Work to complete:
Return, unchanged, the entries from the line with "You are a GUI" up to and including the line with "Image resolution: width=847".

Records shown:
((
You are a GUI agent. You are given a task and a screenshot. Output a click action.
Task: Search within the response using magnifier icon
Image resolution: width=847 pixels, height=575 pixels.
))
((
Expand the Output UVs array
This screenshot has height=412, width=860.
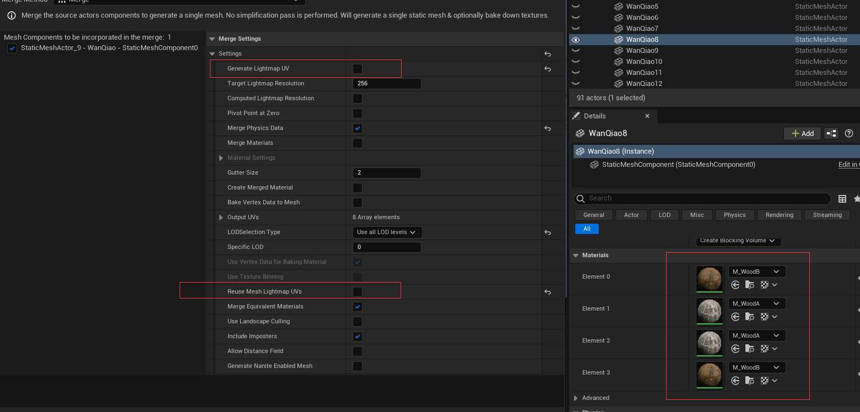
))
Response for this exercise:
You are a GUI agent. You are given a task and a screenshot. Output a click action.
Task: Search within the response using magnifier icon
Image resolution: width=847 pixels, height=575 pixels.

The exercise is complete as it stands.